My parents were really good at giving me advice about most things. Most things that is, except investing. I guess they were brought up being told that you don’t talk about money. We never had any serious conversations about investing, which never bothered me until recently. I had reached that point in life (finally) where I had a good job, paid off my student loan, and had some rainy day money in the bank. It all left me wondering, what’s my next step?
I read a blog about the 50|30|20 rule, and I stick to that: 50% for fixed costs, essentials, food, rent, getting to work, 30% for discretionary spending, and 20% for saving.
I know I want to buy a condo and get on the property ladder, so that is a big goal for me. I have an online advisor who is helping me get that nest egg together. I’m maxing out my available RRSP limit which is 18% of my income. 10% of that I’ll use for my down payment, and the other 8% will go towards actually retiring one day. That leaves me with 2% of my income to invest as I see fit. But until recently, I was still struggling with where. And how?!

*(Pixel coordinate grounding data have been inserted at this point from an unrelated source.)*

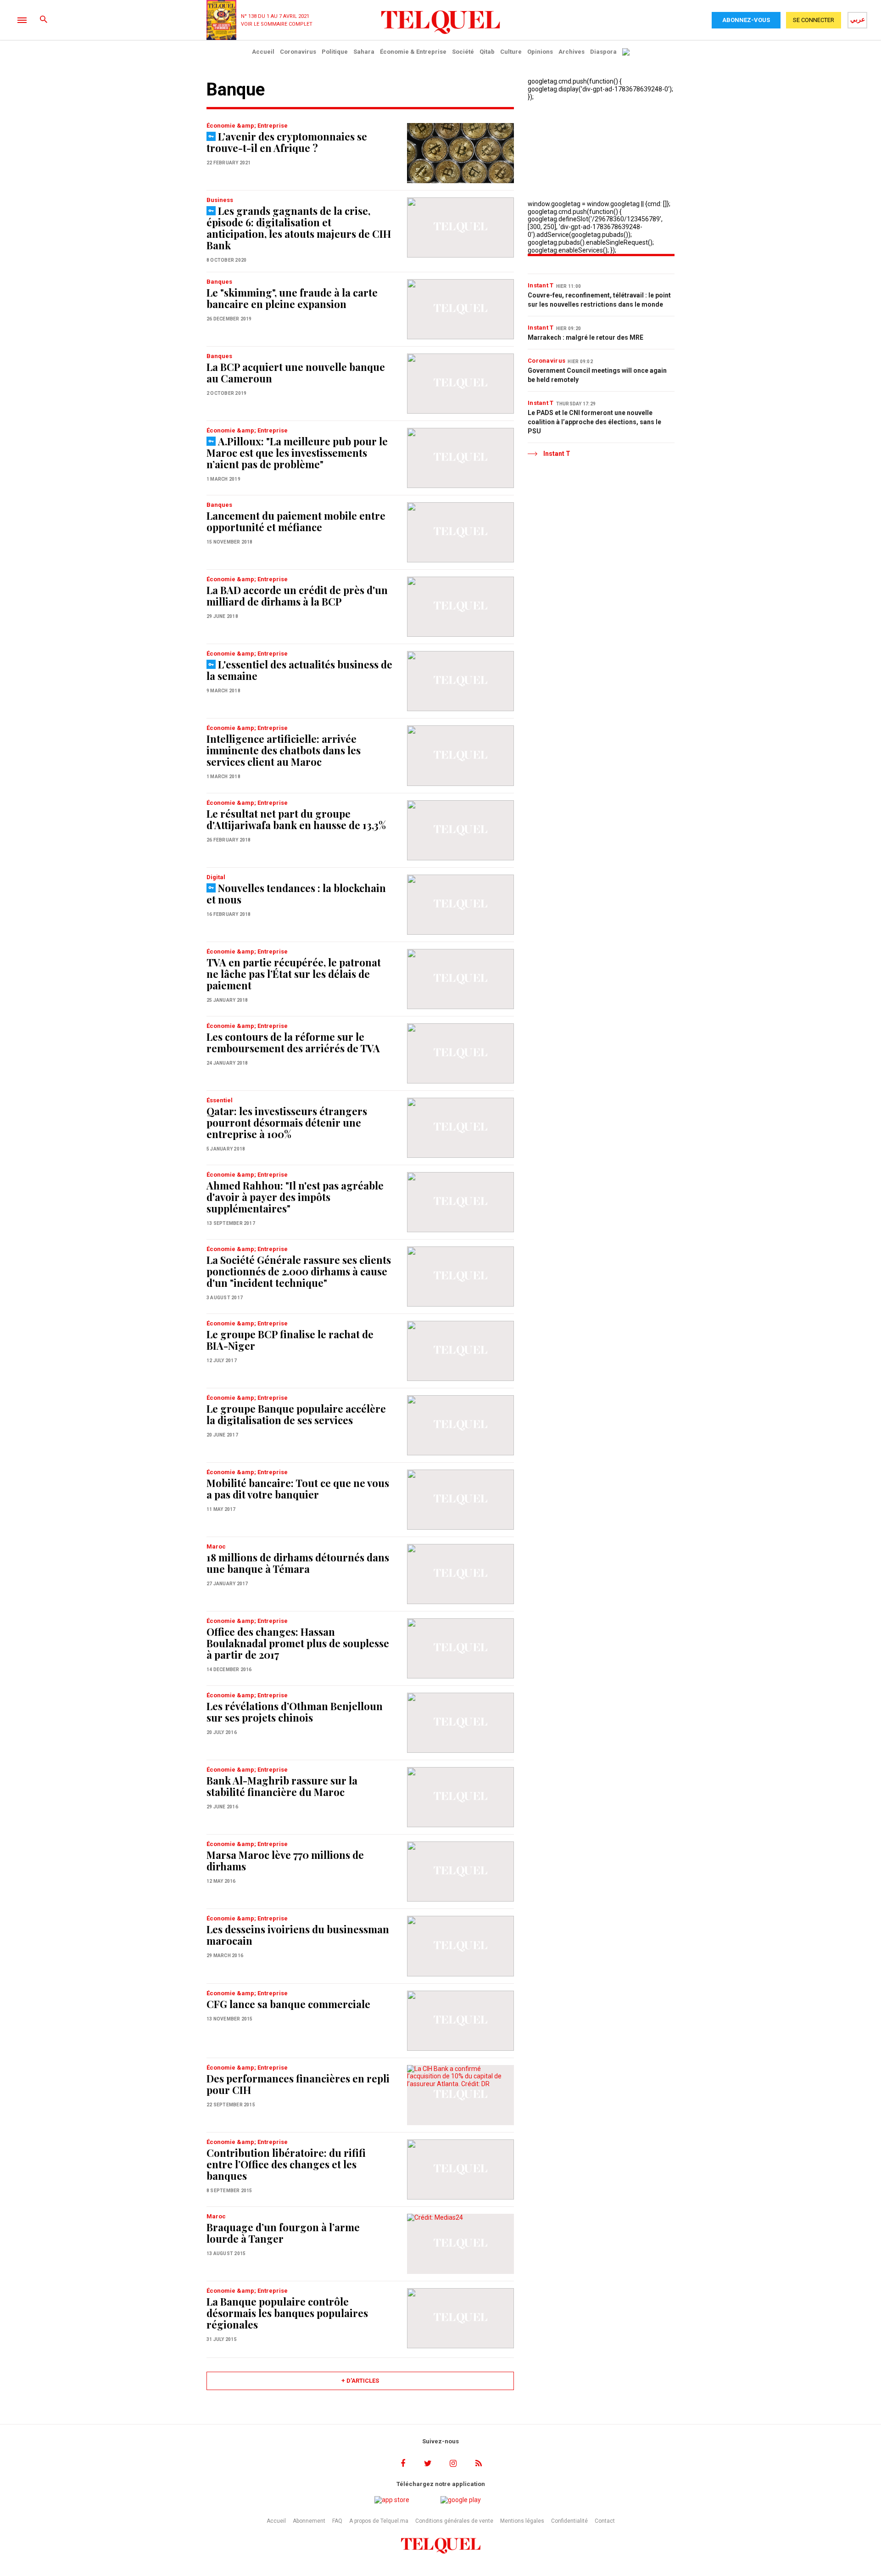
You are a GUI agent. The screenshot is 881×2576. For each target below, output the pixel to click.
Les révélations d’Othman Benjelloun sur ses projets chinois (294, 1711)
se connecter (813, 20)
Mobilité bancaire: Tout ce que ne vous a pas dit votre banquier (297, 1488)
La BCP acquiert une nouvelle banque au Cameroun (295, 372)
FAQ (337, 2521)
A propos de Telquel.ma (378, 2521)
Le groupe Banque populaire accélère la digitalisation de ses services (296, 1414)
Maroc (216, 1546)
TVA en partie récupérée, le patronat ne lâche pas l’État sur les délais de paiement (293, 973)
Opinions (540, 51)
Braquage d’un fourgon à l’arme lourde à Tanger (283, 2232)
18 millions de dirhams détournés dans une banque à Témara (297, 1563)
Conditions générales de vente (454, 2521)
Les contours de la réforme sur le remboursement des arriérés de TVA (293, 1042)
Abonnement (309, 2521)
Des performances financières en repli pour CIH (298, 2084)
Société (463, 51)
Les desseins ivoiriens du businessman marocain (297, 1934)
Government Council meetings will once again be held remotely (597, 375)
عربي (857, 19)
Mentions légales (522, 2521)
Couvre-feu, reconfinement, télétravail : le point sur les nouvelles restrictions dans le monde (599, 300)
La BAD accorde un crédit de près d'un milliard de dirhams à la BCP (297, 595)
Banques (219, 281)
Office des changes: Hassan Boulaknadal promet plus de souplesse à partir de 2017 (297, 1643)
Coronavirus (298, 51)
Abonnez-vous (746, 20)
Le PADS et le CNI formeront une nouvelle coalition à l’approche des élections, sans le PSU (594, 422)
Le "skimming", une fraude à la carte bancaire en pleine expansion (292, 298)
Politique (335, 51)
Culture (511, 51)
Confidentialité (569, 2521)
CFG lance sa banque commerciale (288, 2004)
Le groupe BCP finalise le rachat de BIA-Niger (290, 1340)
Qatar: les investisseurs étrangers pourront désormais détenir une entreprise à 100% (286, 1122)
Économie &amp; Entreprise (247, 125)
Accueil (263, 51)
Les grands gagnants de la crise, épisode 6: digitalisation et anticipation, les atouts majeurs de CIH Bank (298, 228)
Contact (605, 2521)
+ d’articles (360, 2380)
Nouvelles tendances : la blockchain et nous (296, 893)
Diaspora (603, 51)
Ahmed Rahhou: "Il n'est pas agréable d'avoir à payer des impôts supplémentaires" (295, 1197)
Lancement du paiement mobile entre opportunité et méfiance (295, 521)
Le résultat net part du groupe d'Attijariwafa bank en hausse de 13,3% (296, 819)
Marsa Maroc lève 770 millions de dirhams (285, 1860)
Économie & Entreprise (413, 51)
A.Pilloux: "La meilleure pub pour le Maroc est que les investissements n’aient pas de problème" (297, 452)
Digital (215, 877)
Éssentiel (219, 1100)
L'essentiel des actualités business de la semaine (299, 670)
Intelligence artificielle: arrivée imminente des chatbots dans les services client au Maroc (283, 750)
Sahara (363, 51)
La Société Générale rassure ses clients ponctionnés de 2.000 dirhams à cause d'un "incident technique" (298, 1271)
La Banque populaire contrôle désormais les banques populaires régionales (287, 2313)
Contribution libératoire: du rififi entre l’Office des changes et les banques (286, 2164)
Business (219, 199)
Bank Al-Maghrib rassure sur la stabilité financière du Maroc (281, 1786)
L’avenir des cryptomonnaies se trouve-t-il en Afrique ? (286, 142)
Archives (571, 51)
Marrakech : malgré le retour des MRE (585, 337)
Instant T (541, 285)
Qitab (487, 51)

A couple of weeks ago I was scrolling Facebook and saw ad online for FrontFundr. Turns out they are Canada’s largest investment crowdfunding platform (which essentially is like crowdfunding for adults - instead of perks or early access to products, you get shares in private companies). I never knew that investing in private companies was even an option for me, given I’m no Kevin O’Leary!
Speaking of Dragon’s Den, I already knew that I loved watching the show and choosing the companies I would back if I were a Dragon. FrontFundr is kind of like that. I just go on their website, review the opportunities, and can invest starting at $100.
So, I did it, I backed a company with a very cool product. I completed the whole process from my phone, and it took me about 10 minutes once I decided which company I liked. I love the company. The team know what they’re doing and the numbers stack up. I know this is high risk, but I also know this is a company that I believe in -- I want them to be successful. I like the fact I can go out with my friends and talk about the company. It’s my company; I own shares in it. Most of my other investments are personless, I don’t connect with anyone, but this is one where I can truly say I own the shares.